A final configuration freeze for the Overture design, based partly on lessons divined from XB-1, should be made by the end of 2021 according to Boom, a notably short learning curve which will lead to the buildout of the first Overture parts and tools in 2023. The airliner will roll out in 2025 and its first flight will be in 2026.
The XB-1 is a mash-up of Boom-designed and off-the-shelf parts and systems. The critical company-designed bits from which Boom hopes to draw lessons are the demonstrator’s ogive delta wing, engine inlet design and carbon-fiber composite materials.
Along with the aircraft’s nose-section, these elements will confirm (or not) that Boom’s XB-1 will yield the projected gains in aerodynamic efficiency needed to make the larger Overture design more slippery, stable and frugal than the Concorde.

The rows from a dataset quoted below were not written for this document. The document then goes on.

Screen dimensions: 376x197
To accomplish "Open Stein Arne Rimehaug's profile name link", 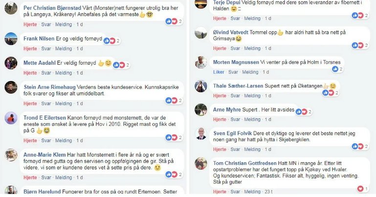I will pyautogui.click(x=49, y=87).
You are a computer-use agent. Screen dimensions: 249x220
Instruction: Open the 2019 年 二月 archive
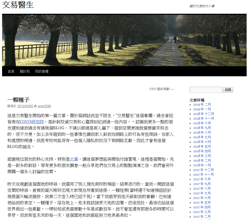[202, 105]
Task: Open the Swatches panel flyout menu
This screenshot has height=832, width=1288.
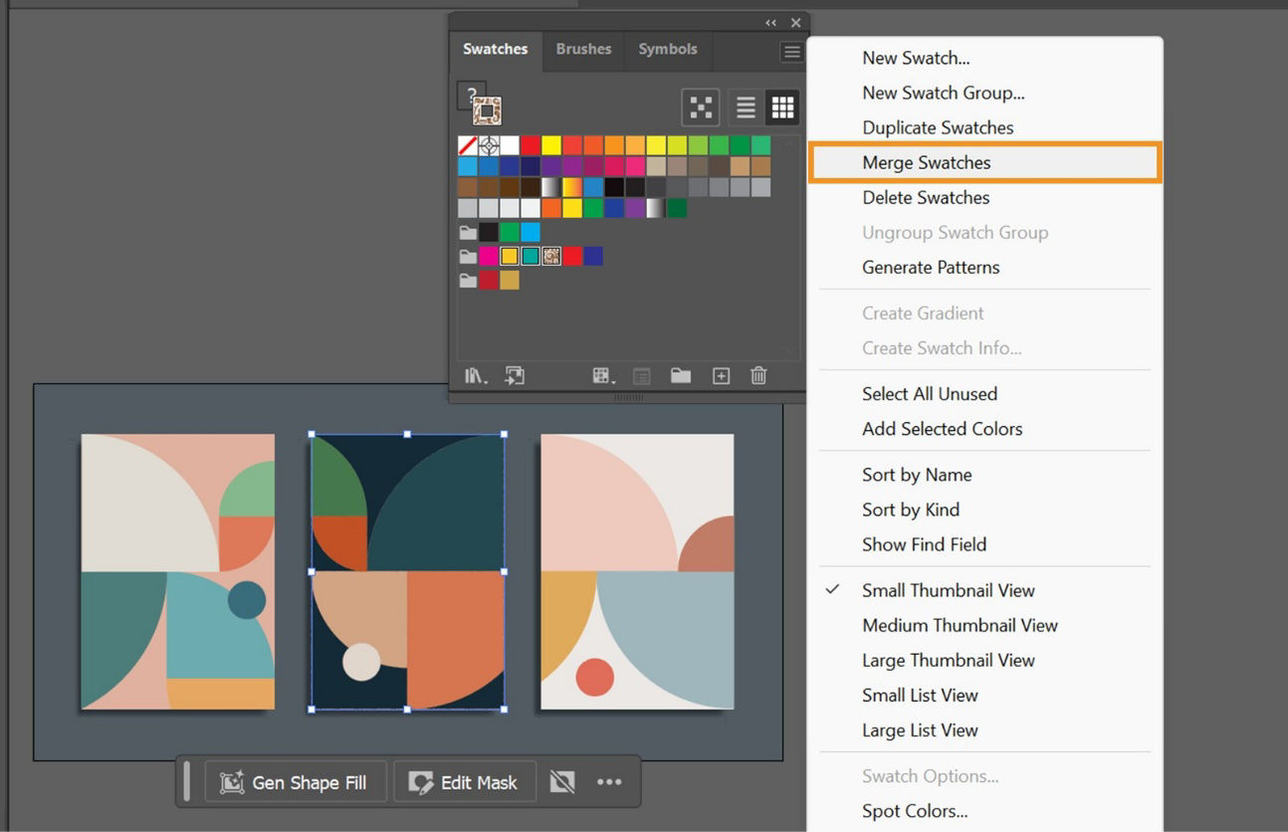Action: click(791, 52)
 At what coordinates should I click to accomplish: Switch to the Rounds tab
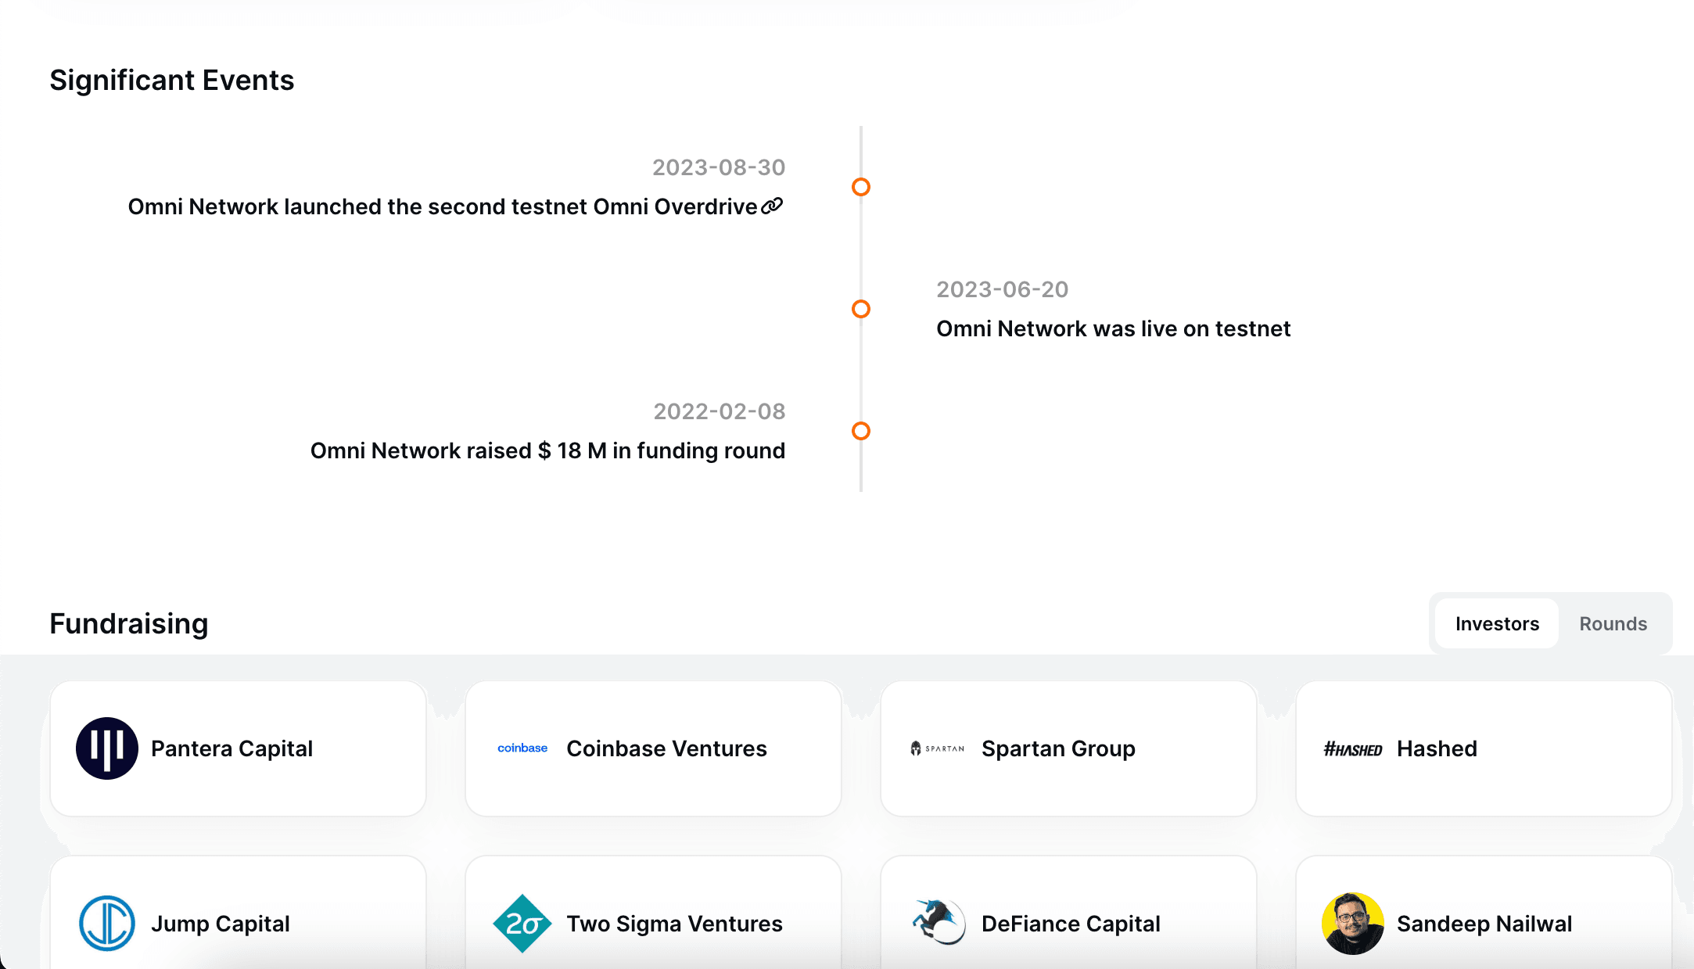tap(1613, 623)
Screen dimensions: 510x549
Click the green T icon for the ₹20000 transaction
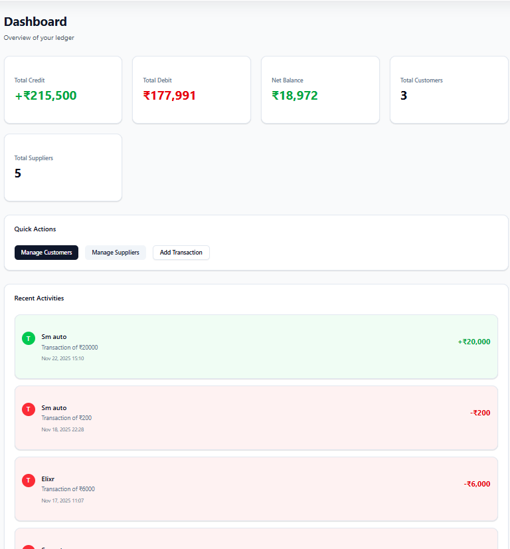[29, 338]
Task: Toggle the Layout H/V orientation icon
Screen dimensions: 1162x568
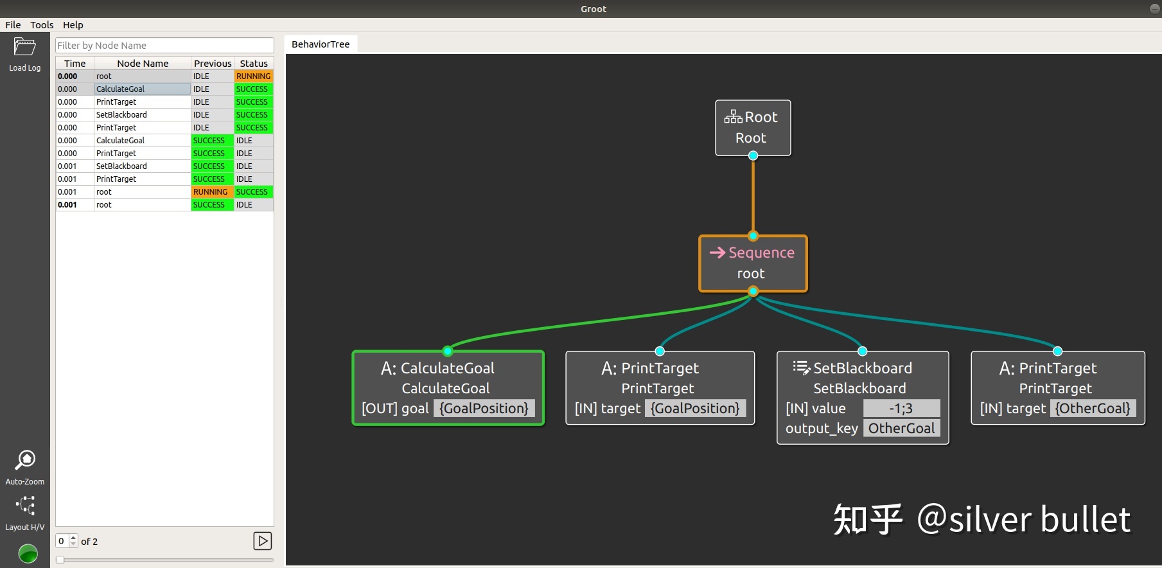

But there’s a big omission in the XB-1. It will fly with three afterburning General Electric J85 turbojet engines first designed in the 1950s and used in small tactical jets like the Northrop F-5 fighter and T-38 trainer. These may be able to push the XB-1 past the speed of sound but they are not airliner – let alone supersonic airliner – engines of contemporary design. That’s an issue since propulsion will be the single most important ingredient in making a supersonic jetliner efficient enough to operate cost-effectively.
Boom recently announced that it will partner with Rolls Royce on engines for the Overture. But for now, with the lack of production-representative propulsion, full-cabin/interior systems, and production scale elements in the XB-1, I asked Boom Supersonic founder and CEO, Blake Scholl, if Boom’s learning return on investment from the demonstrator is really worth it?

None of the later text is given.